To download wheel dependencies for various offline machines using a machine that has a dicey flakey Internet connection, how can the --python-version, --platform, and --abi be determined?

These docs say:

 * For the Python version, use sysconfig.get_python_version().
 * For the platform, use packaging.tags.platform_tags().

That’s for programmers and it misses abi. What about for end users of python apps?

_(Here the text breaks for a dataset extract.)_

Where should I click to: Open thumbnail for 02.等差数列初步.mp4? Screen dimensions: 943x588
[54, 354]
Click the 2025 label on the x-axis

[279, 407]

I ran this on an online machine (not the target):

$ pipx install --pip-args='--dry-run' argostranslate

and pretty printed this JSON from the log file:

(run_subprocess:186): stdout:
{  
   "environment"                       : {  
      "implementation_name"            : "cpython",  
      "implementation_version"         : "3.11.2",  
      "os_name"                        : "posix",  
      "platform_machine"               : "x86_64",  
      "platform_python_implementation" : "CPython",  
      "platform_release"               : "6.xx.x-yy-amd64",  
      "platform_system"                : "Linux",  
      "platform_version"               : "#1 SMP Debian …",  
      "python_full_version"            : "3.11.2",  
      "python_version"                 : "3.11",  
      "sys_platform"                   : "linux"  
   },  
   "python_version"                    : "3.11.2",  
   "sys_path"                          : [  
      "/usr/lib/python311.zip",  
      "/usr/lib/python3.11",  
      "/usr/lib/python3.11/lib-dynload",  
      "/root/.local/pipx/venvs/argostranslate/lib/python3.11/site-packages",  
      "/root/.local/pipx/shared/lib/python3.11/site-packages"  
   ]  
}  

A usage example shows --platform linux_x86_64, which suggests I could use this concatination for platform: sys_platform_platform_machine. But examples of python versions from that page are like “27” and “33”, not “3.11.2”. Is it a matter of dropping the dots?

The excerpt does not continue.